Il Giudice dell’esecuzione, a fronte della pronunciata parzial e illegittimità costituzionale della norma citata, ha valutato di non poter estendere la declaratoria di incostituzionalità al caso al vaglio, per la natura plurioffensiva del reato e per la necessità di approfondito esame reputato precluso in sede esecutiva, così esprimendo una valutazione di pieno merito, peraltro trascurando che problema interpretativo analogo si è posto in relazione alla recente sentenza della Corte Cost. n. 120 del 2023 e che sono stati ribaditi da questa Corte di legittimità (cfr. Sez. 1, n. 14861 del 16/02/2024, COGNOME, non mass. che, in motivazione, si richiama al precedente di seguito citato), i principi già espressi, tra l’altro, da Sez. 1, n. 5973 del 04/12/2014, dep. 2015, Rv. 262270 -01, a seguito dell’intervento della Corte Cost. n. 68 del 2012.
In particolare, quest’ultima decisione ha ribadito, per l’analoga fattispecie della dichiarazione di parziale illegittimità dell’art. 630 cod. pen. a causa della mancata previsione della lieve entità del fatto, il principio di diritto per cui «in tema di sequestro di persona a scopo di estorsione, il condannato con sentenza divenuta irrevocabile prima della declaratoria di illegittimità costituzionale dell’art. 630 cod. pen., nella parte in cui non prevedeva l’attenuante della lieve entità del fatto (Corte cost., sent. 19 marzo 2012, n. 68), può richiedere, con incidente di esecuzione, l’applicazione della predetta attenuante al fine di rideterminare il trattamento sanzionatorio, ed il giudice adito in executivis è tenuto a compiere una valutazione circa la sussistenza della circostanza, nei limiti consentiti dalla decisione di merito, ovvero sulla base delle risultanze acquisite e degli apprezzamenti operati, in base ad esse, nel giudizio di cognizione» (Sez. 1, n. 5973 del 04/12/2014, dep. 2015, COGNOME Rv. 262270).
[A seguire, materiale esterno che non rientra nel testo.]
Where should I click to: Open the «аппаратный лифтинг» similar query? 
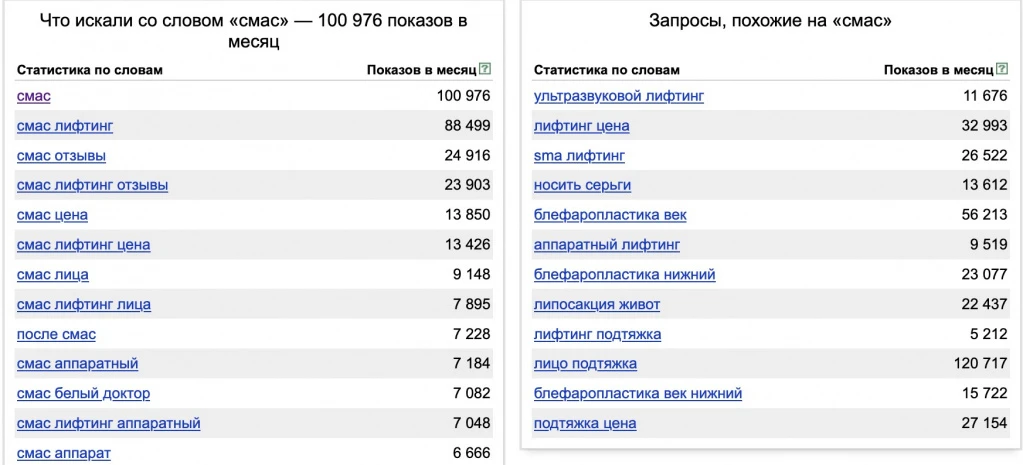coord(607,245)
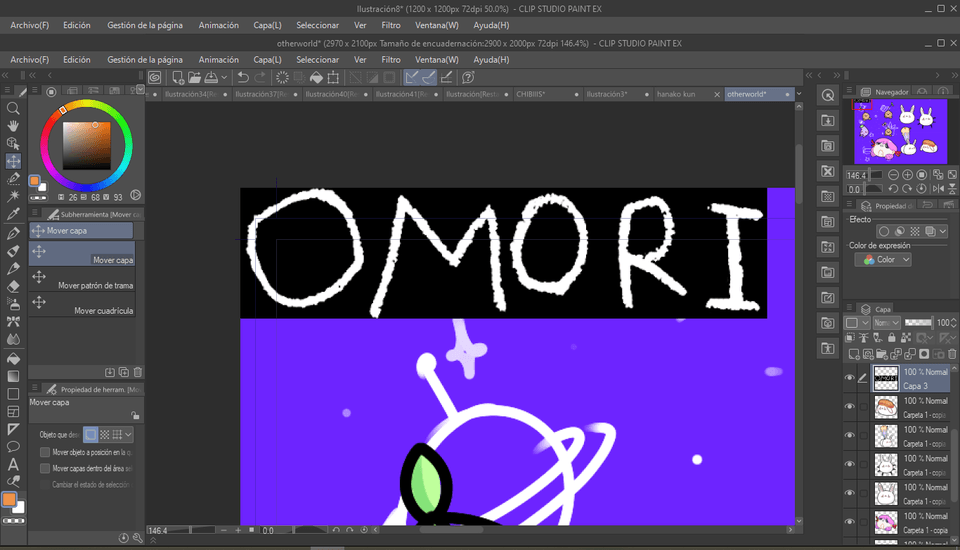The height and width of the screenshot is (550, 960).
Task: Select the Eraser tool
Action: 13,286
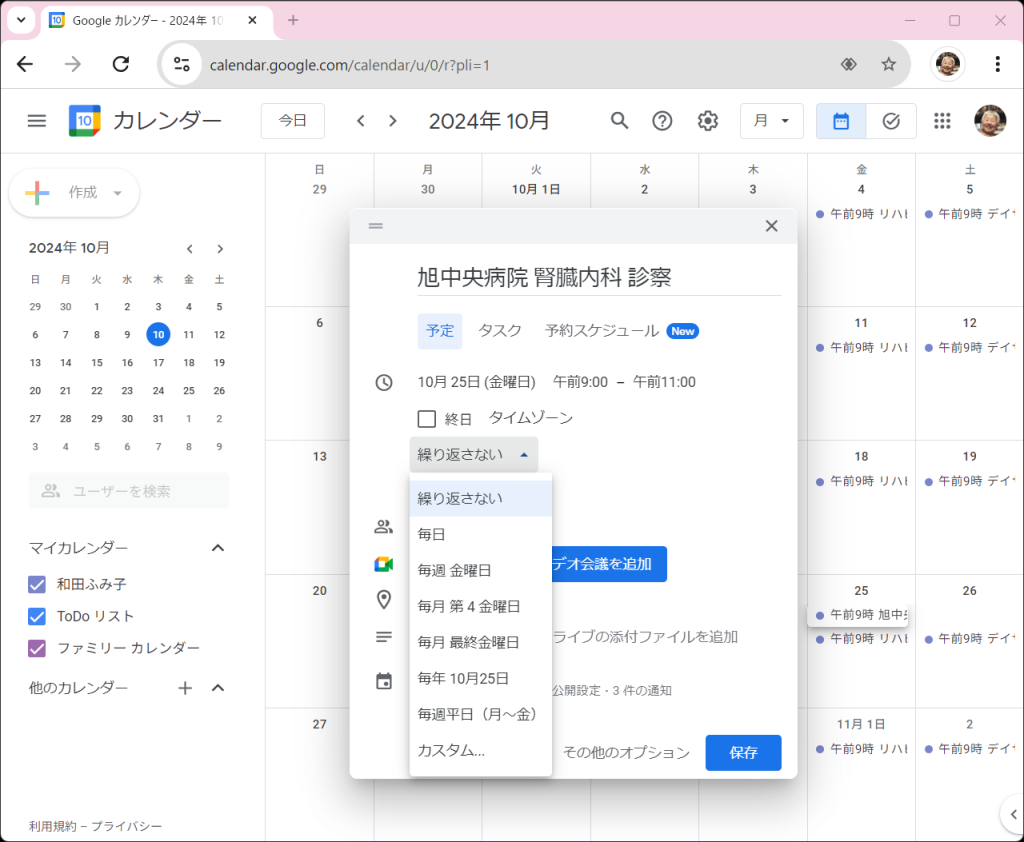Viewport: 1024px width, 842px height.
Task: Click the 今日 today button
Action: click(x=292, y=121)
Si richiama anche il principio generale secondo cui «quando, successivamente alla pronuncia di una sentenza irrevocabile di condanna, interviene la dichiarazione d’illegittimità costituzionale di una norma penale diversa da quella incriminatrice, incidente sulla commisurazione del trattamento sanzionatorio e quest’ultimo non è stato interamente eseguito, il giudice dell’esecuzione deve rideterminare la pena in favore del condannato pur se il provvedimento “correttivo” da adottare non è a contenuto predeterminato, potendo egli avvalersi di penetranti poteri di accertamento e di valutazione, fermi restando i limiti fissati dalla pronuncia di cognizione in applicazione di norme diverse da quelle dichiarate incostituzionali, o comunque derivanti dai principi in materia di successione di leggi penali nel tempo, che inibiscono l’applicazione di norme più favorevoli eventualmente “medio tempore” approvate dal legislatore» (Sez. U, n. 42858 del 29/05/2014, Gatto, Rv. 260697).
Deriva da quanto sin qui esposto, l’annullamento con rinvio ( tra le altre, Sez. 1, n. 14568 del 21/12/2021, dep. 2022, COGNOME, Rv. 283306 -01) al
Giudice dell’esecuzione per nuovo giudizio da svolgersi con l’instaurazione del contraddittorio tra le parti.
P.Q.M.
Annulla il provvedimento impugnato con rinvio per nuovo giudizio alla Corte di appello di Genova.